Bar plots
Overview
This notebook provides examples of creating bar plots, e.g. plots with one quantitative y-axis for outcome, and a qualitative x-axis. The x-axis is often, but not always, the scenarios. We also demonstrate here the ability to use colour and different colour palettes to include additional information, including spatial unit or type of response.
For a quantitative x-axis, we would typically use line plots.
Demonstration setup
As usual, we need paths to the data. We use the ‘more scenarios’ examples for all the plots, with processing as in the website workflow.
Read in the data
We read in the example data we will use for all plots.
That has all the steps in the aggregation, but most of the plots here will only use a subset to demonstrate.

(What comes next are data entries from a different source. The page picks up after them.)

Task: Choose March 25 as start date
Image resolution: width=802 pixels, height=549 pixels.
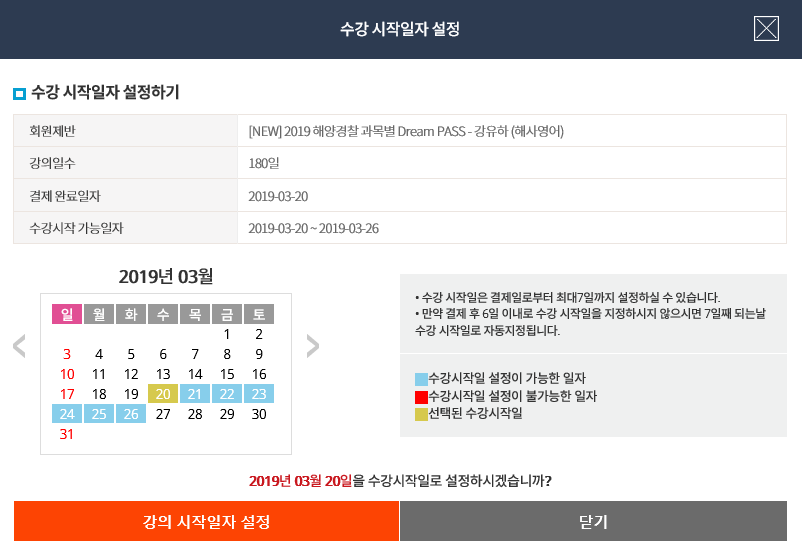Action: [x=99, y=414]
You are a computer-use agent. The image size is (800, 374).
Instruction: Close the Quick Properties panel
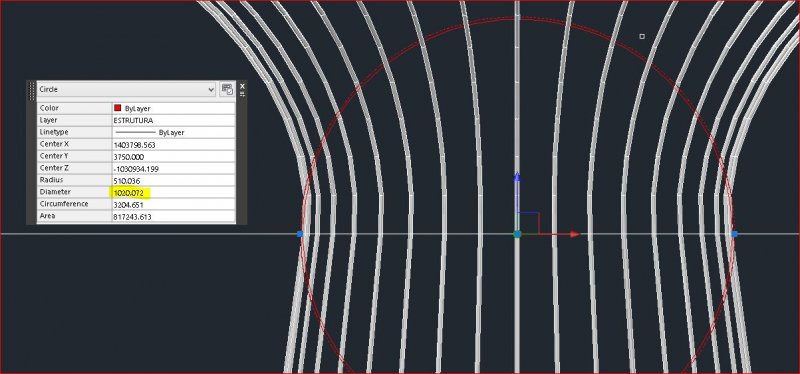pyautogui.click(x=242, y=86)
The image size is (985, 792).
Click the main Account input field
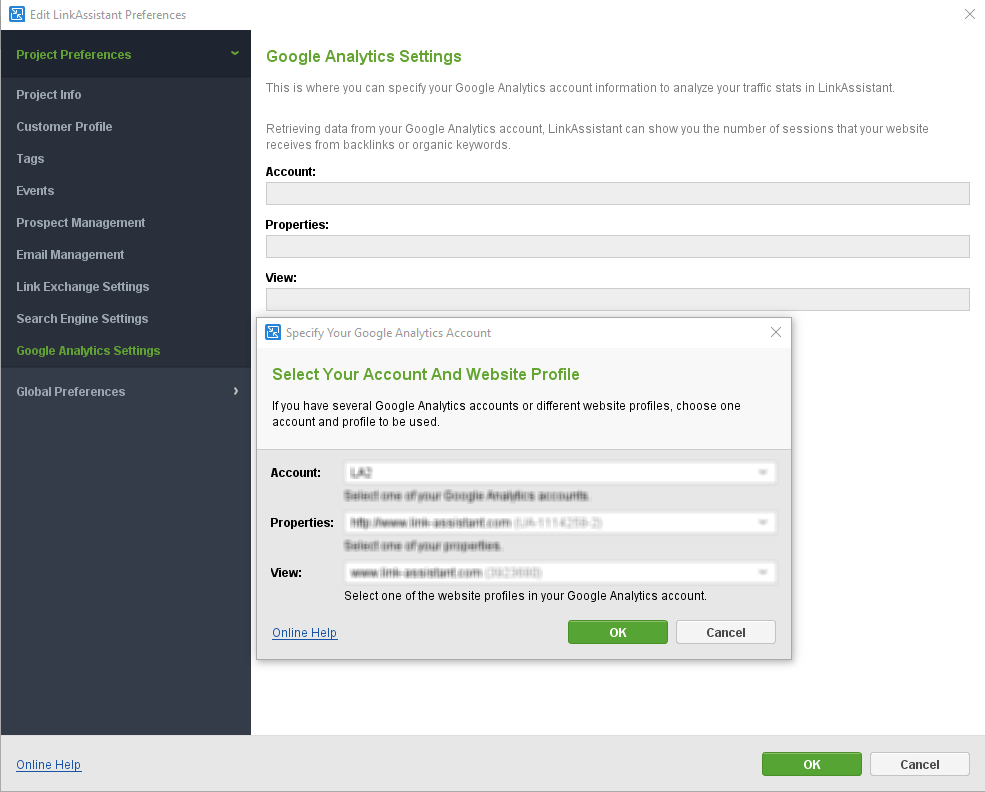(618, 193)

To make visualisation easier, the SDL units data is given a grouping column that puts the many env_obj
variables in groups defined by their first two letters, e.g. EF
for Ecosystem Function. These correspond to the ‘Target’ level, but it can be useful to have the two groupings together for some examples.

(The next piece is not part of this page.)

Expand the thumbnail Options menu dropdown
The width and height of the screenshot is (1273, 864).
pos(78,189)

If we had used multiple aggregation functions at any step, we should filter down to the one we want here, but we only used one for this example.

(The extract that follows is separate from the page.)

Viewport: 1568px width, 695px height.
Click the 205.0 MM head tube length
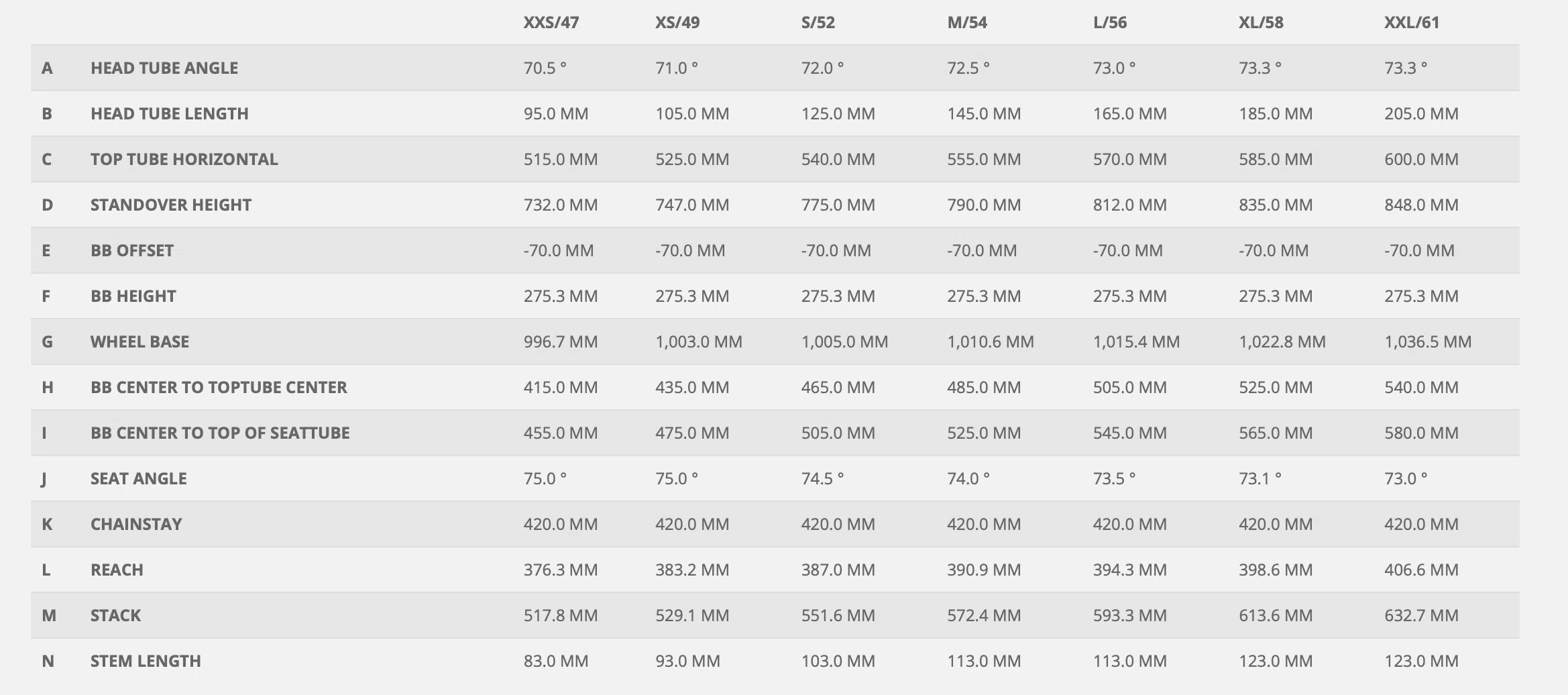pyautogui.click(x=1421, y=113)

For simplicity here, we will only look at a small selection of the scenarios (multiplicative changes of 0.5,1, and 2). Thus, we make two small dataframes for our primary examples here.
scenarios_to_plot <- c("climatedown2adapt0", "climatebaseadapt0", "climateup2adapt0")
scenarios <- yaml::read_yaml(file.path(hydro_dir, "scenario_metadata.yml")) |>
tibble::as_tibble()
basin_to_plot <- agged_data$mdb |>
dplyr::filter(scenario %in% scenarios_to_plot) |>
dplyr::left_join(scenarios, by = "scenario")
# Create a grouping variable
obj_sdl_to_plot <- agged_data$sdl_units |>
dplyr::filter(scenario %in% scenarios_to_plot) |>
dplyr::mutate(env_group = stringr::str_extract(env_obj, "^[A-Z]+")) |>
dplyr::arrange(env_group, env_obj) |>
dplyr::left_join(scenarios, by = "scenario")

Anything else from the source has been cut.